Posted April 29, 2020
In many situations, when an employee is not working, he or she may collect unemployment benefits. Those benefits, however, are generally reserved for those who are unemployed. Employees on leave under the federal Family and Medical Leave Act (FMLA) are not generally considered to be unemployed. State unemployment laws, however, can define “unemployed” as they see fit, and employers can benefit from understanding how that term is defined and how it might be applied to employees on unpaid FMLA leave.
Case in point
Ophelia, an employee, began taking FMLA leave for a serious health condition on August 16. Her company-provided accrued paid leave ran out three days later, on August 19. From that point she was on unpaid FMLA leave.
On October 2, during the unpaid FMLA leave, Ophelia applied for unemployment benefits. Her employer contested the claim arguing that she was still employed. The state unemployment agency disagreed, indicating that, because Ophelia was not getting paid, she was considered unemployed. The issue was sent to the courts.
The employer argued that Ophelia was not separated from employment with the company and, therefore, was not eligible for unemployment benefits. She continued to be covered by the company group health care plan and her job was being held – none of which are hallmarks of an unemployed individual. On the other side of the coin, the FMLA entitles eligible employees to FMLA leave; therefore, unemployed persons are not entitled to FMLA leave.
The unemployment agency, however, argued that Ophelia was unemployed while on an unpaid leave of absence for a medically verifiable illness. She did not perform any work or received any pay. Therefore, if she met all other requirements, she would be entitled to unemployment benefits.
The case went to an appeals court, where it was indicated that it would be absurd for an individual to be entitled to unemployment benefits during FMLA leave. Not necessarily, said the state supreme court, where the case ultimately landed. The state unemployment law defines “unemployed” as when the individual does not perform services for wages in excess of a certain amount, among other things.

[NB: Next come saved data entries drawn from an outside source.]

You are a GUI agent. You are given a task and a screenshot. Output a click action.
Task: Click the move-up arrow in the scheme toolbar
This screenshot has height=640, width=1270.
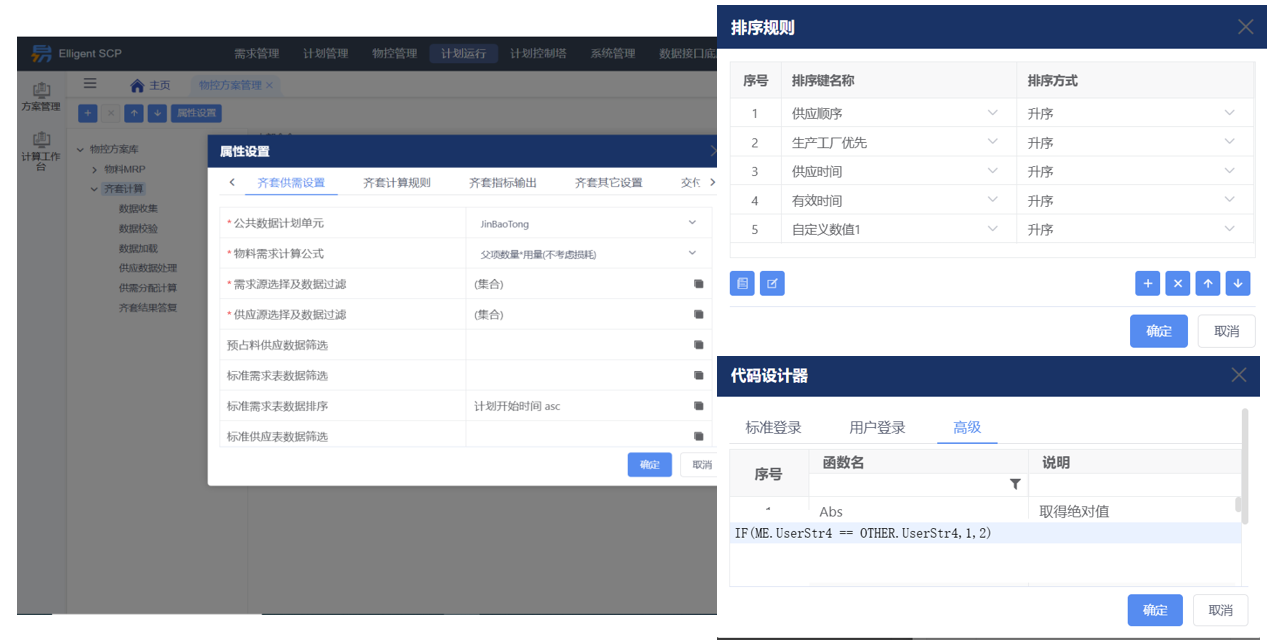click(x=134, y=113)
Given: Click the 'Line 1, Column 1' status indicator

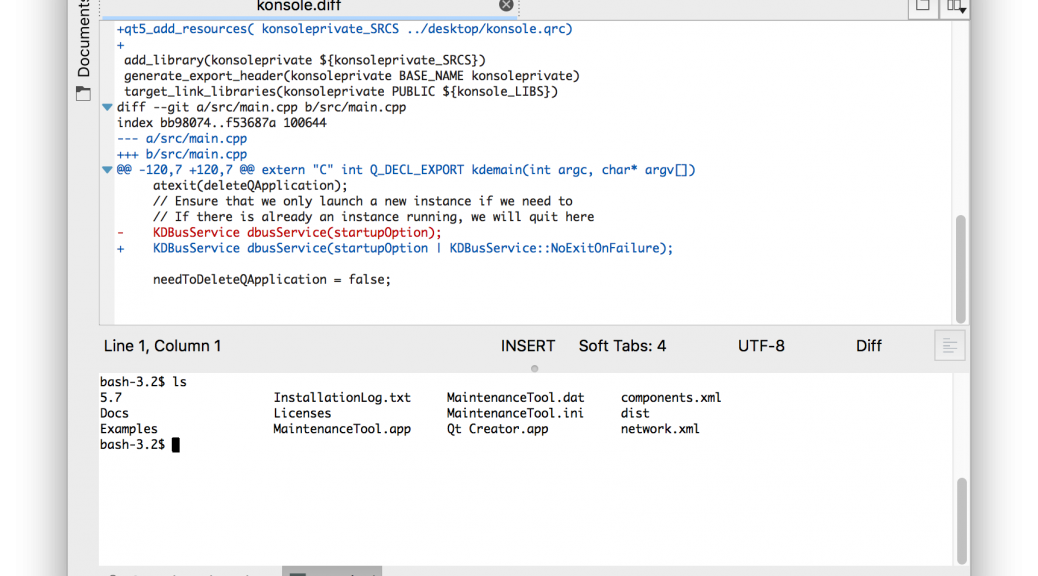Looking at the screenshot, I should (x=162, y=346).
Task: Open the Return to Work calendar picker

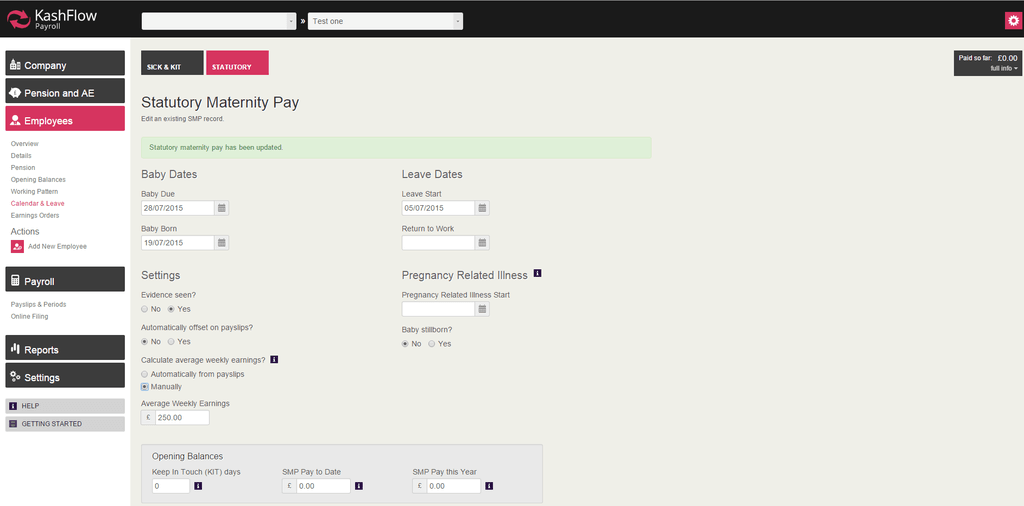Action: [482, 243]
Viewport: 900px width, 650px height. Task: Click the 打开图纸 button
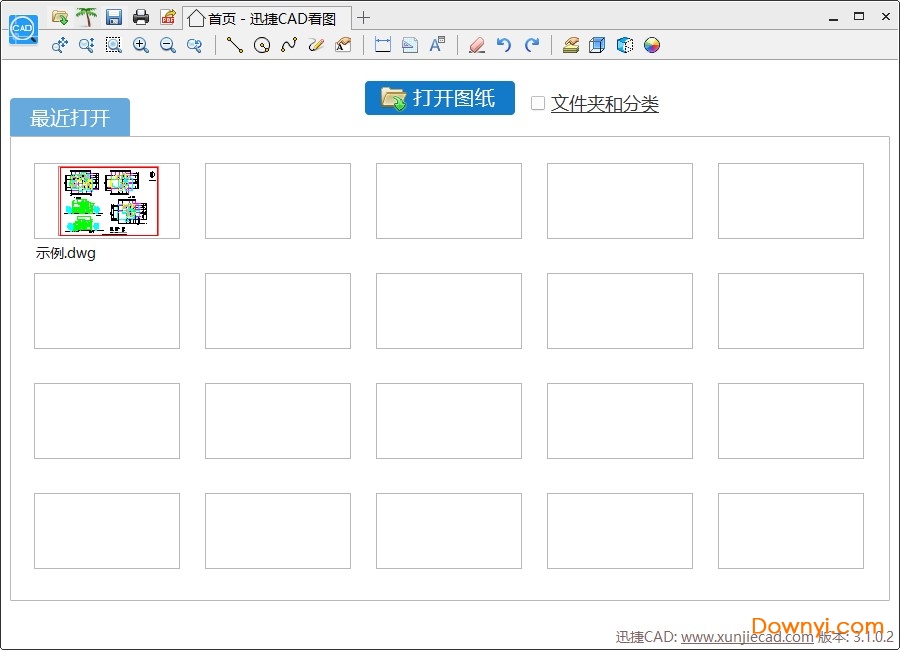point(439,98)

There are some exceptions to being disqualified to receive unemployment, and one of those is when the individual left work because of an illness, which is basically what Ophelia did. Because she was not performing services for wages, she met the definition of unemployed, and was not disqualified from receiving benefits solely because she was on FMLA leave. The situation did not require a formal severance of the employer-employee relationship.
Therefore, according to the final ruling, an individual on unpaid FMLA leave could fit within the unemployment law’s definition of the term “unemployed.” While this might not happen often, it could happen. The employee would need to then proceed to the eligibility phase of the unemployment benefits application process.

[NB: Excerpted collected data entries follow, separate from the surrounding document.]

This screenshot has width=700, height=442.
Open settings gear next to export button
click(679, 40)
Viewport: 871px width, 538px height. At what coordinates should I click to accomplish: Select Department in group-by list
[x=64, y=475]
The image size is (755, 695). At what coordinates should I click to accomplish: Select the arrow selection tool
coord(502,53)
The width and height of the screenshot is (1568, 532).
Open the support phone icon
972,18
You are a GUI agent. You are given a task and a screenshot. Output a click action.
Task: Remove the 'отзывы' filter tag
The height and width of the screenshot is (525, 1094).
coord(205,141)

While this state’s definition of “unemployed” opened the door for an employee to receive unemployment benefits during unpaid FMLA leave, your state’s definition might not. With the current proliferation of unemployment claims, being aware of the definition can help avoid surprises.
Be aware that, under the current pandemic, federal law allows states to pay unemployment benefits where:
- An employer temporarily ceases operations due to COVID-19, preventing employees from coming to work;
- An individual is quarantined with the expectation of returning to work after the quarantine is over; and
- An individual leaves employment due to a risk of exposure or infection or to care for a family member.
In addition, federal law does not require an employee to quit in order to receive unemployment benefits due to the impact of COVID-19.
An individual receiving paid sick leave or paid family leave, even under the Families First Coronavirus Response Act, is still receiving pay. Thus, generally speaking, the individual is not “unemployed,” so the individual is ineligible for unemployment insurance.